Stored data

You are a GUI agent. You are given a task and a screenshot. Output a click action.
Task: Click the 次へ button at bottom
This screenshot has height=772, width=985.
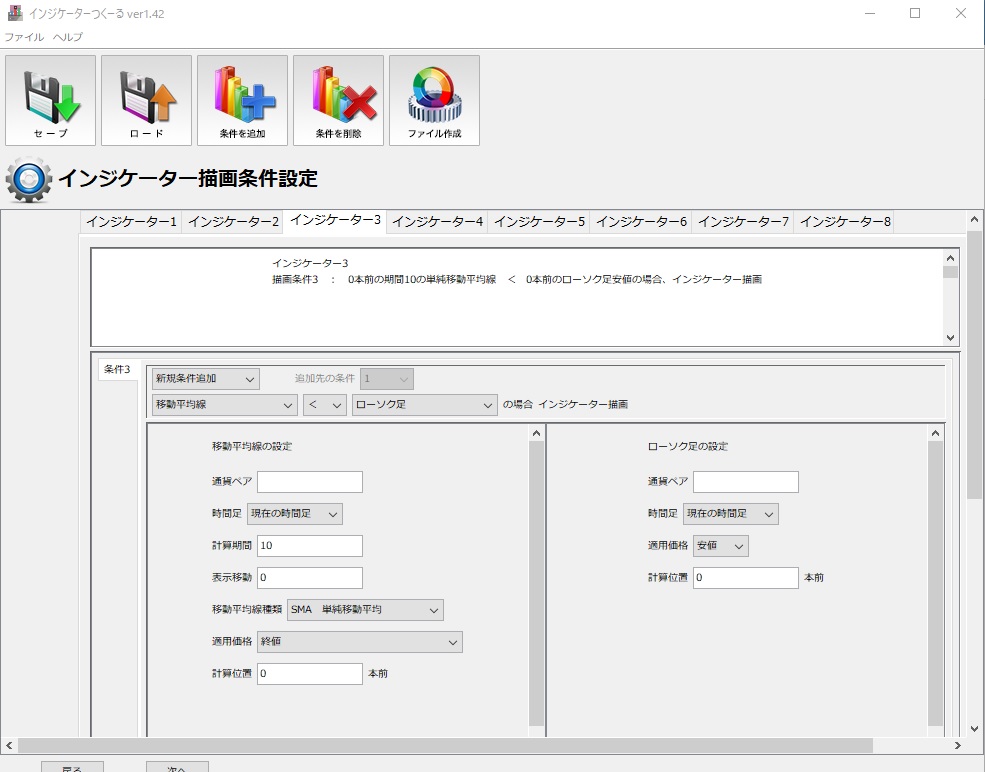pyautogui.click(x=177, y=767)
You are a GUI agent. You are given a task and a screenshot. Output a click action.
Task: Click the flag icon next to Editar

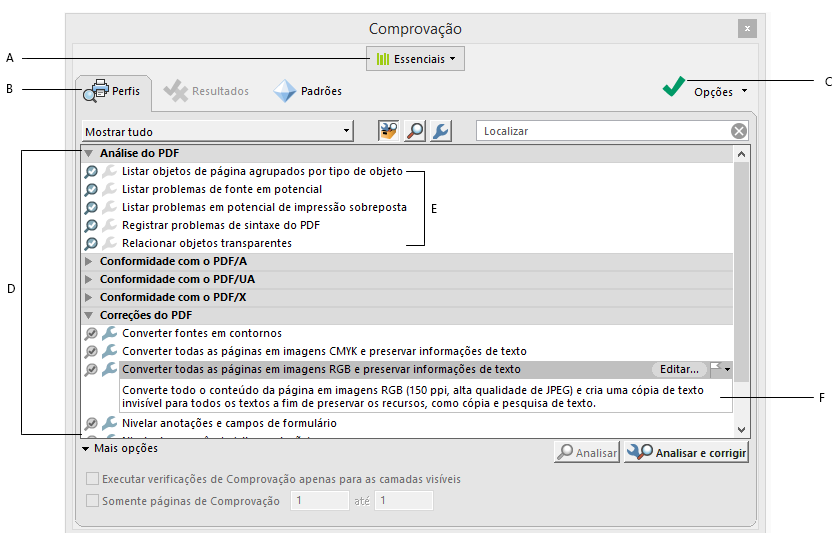[x=716, y=369]
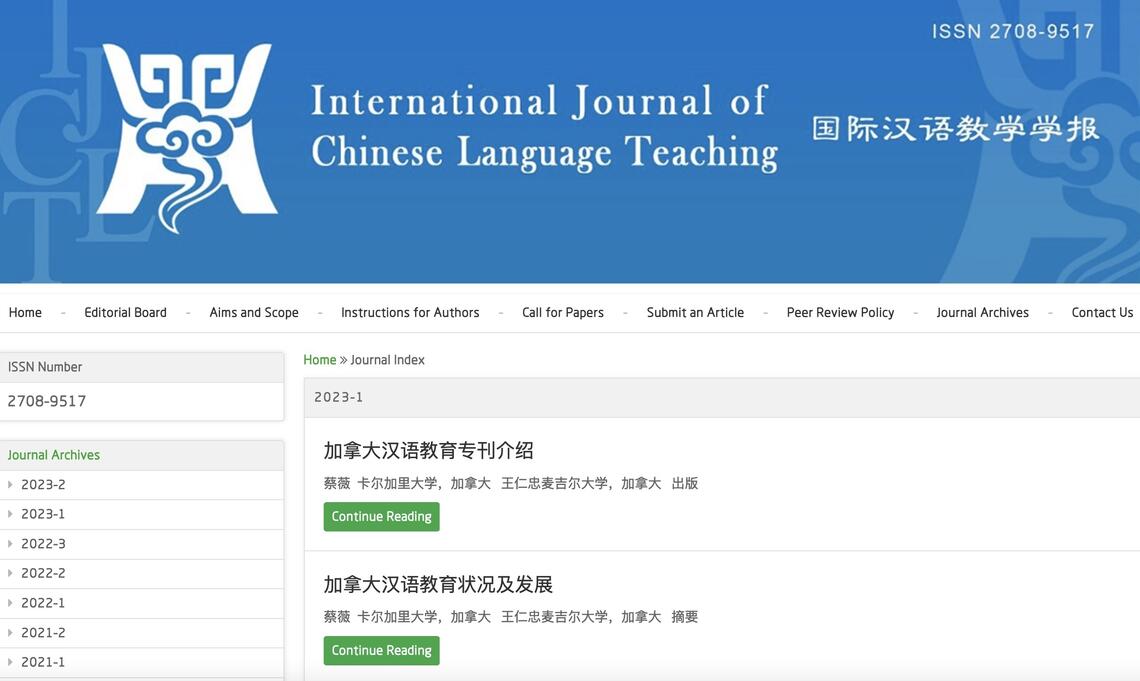Open the 加拿大汉语教育专刊介绍 article title

pyautogui.click(x=428, y=451)
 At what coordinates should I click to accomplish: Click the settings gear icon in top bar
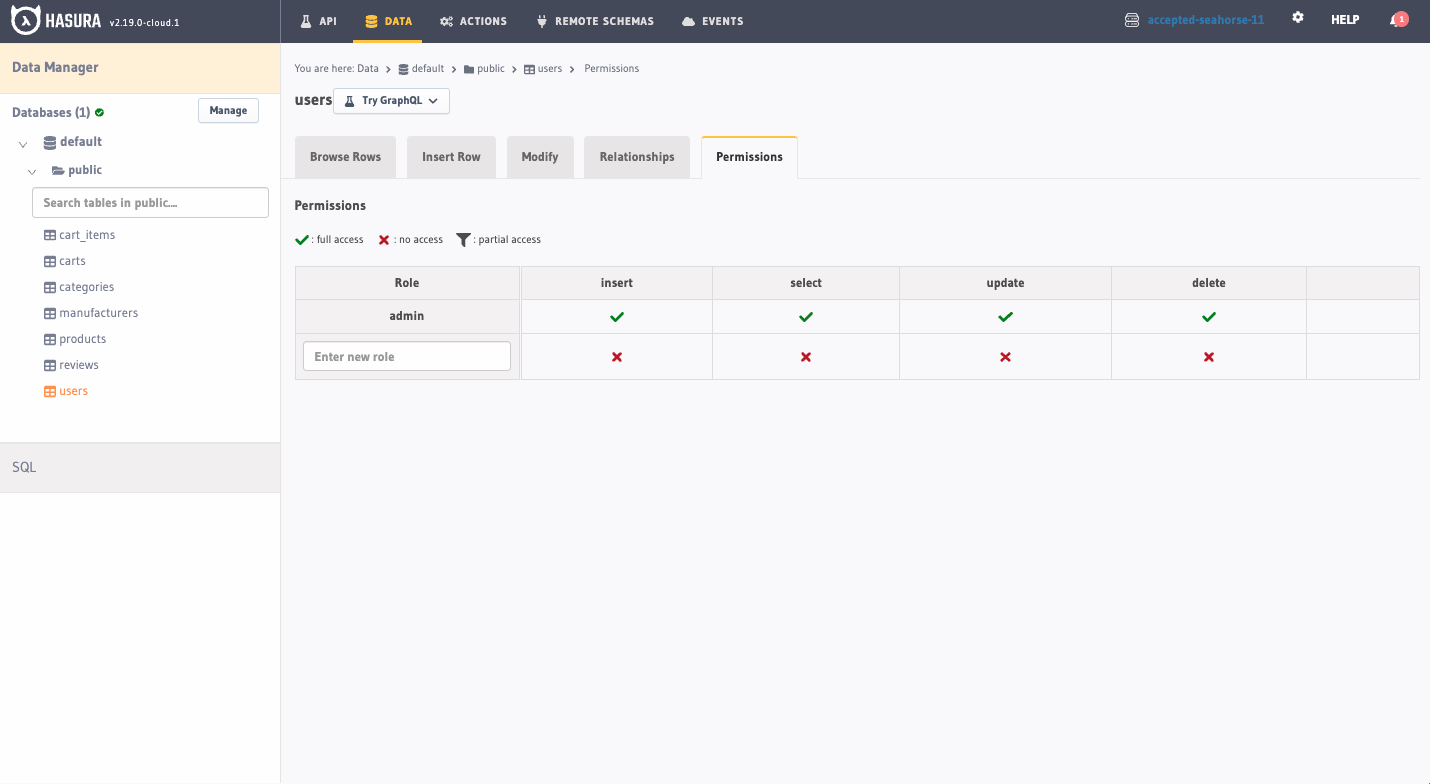point(1297,17)
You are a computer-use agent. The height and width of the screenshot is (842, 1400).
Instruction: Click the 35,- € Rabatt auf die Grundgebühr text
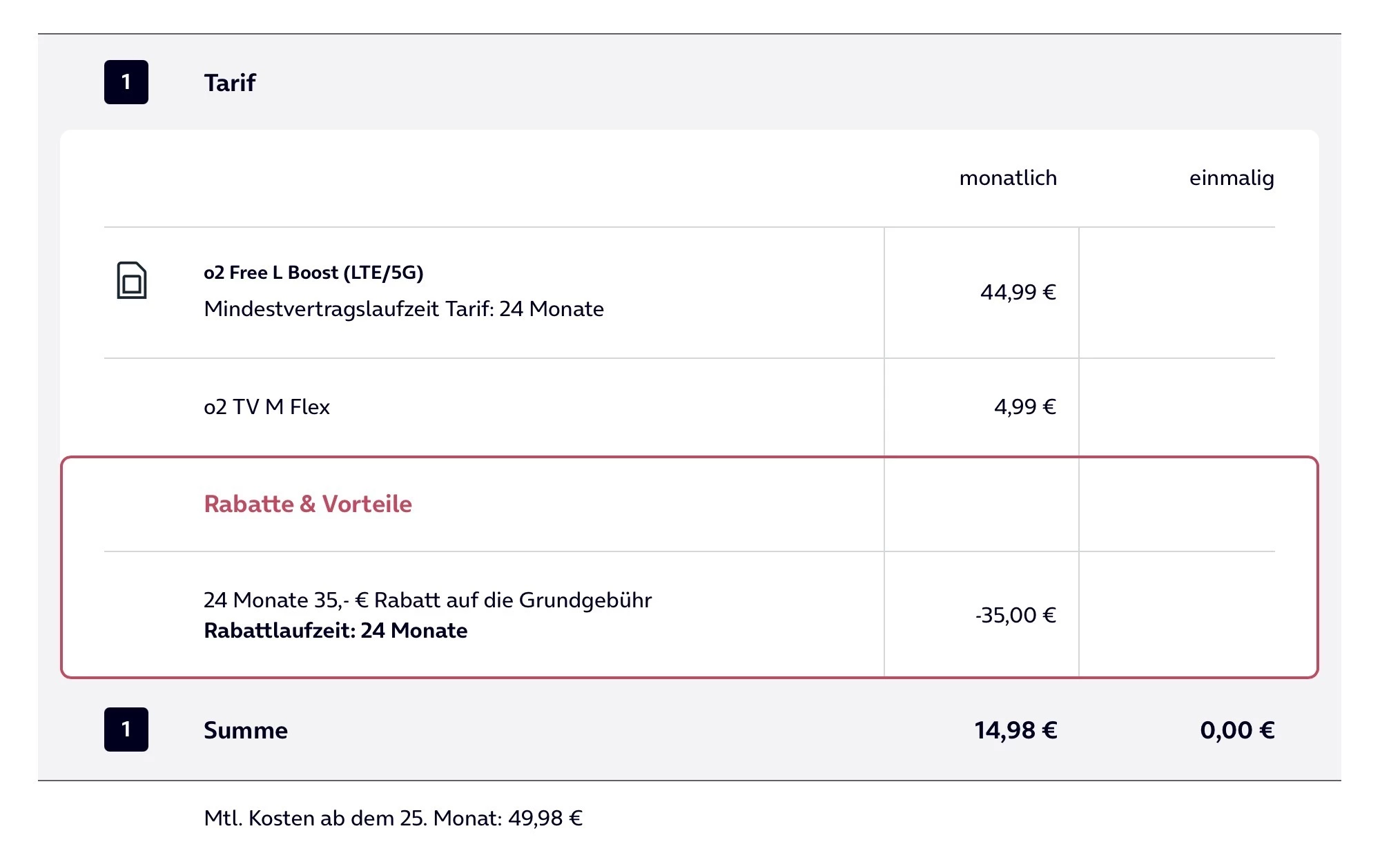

> Task goal: Your output must match the records word for word, apart from the images, which are left out.

> Solution to this exercise:
You are a GUI agent. You are given a task and a screenshot. Output a click action.
Task: Click the 次へ button at bottom
This screenshot has height=772, width=985.
pyautogui.click(x=177, y=767)
You are a GUI agent. You are given a task and a screenshot. Output a click action.
Task: Click the flag icon next to Editar

[x=716, y=369]
Open the 加拿大汉语教育专刊介绍 article title

pyautogui.click(x=428, y=451)
 At what coordinates should I click to accomplish: Click the settings gear icon in top bar
point(1297,17)
You are a computer-use agent. The height and width of the screenshot is (842, 1400).
Instruction: Click the 35,- € Rabatt auf die Grundgebühr text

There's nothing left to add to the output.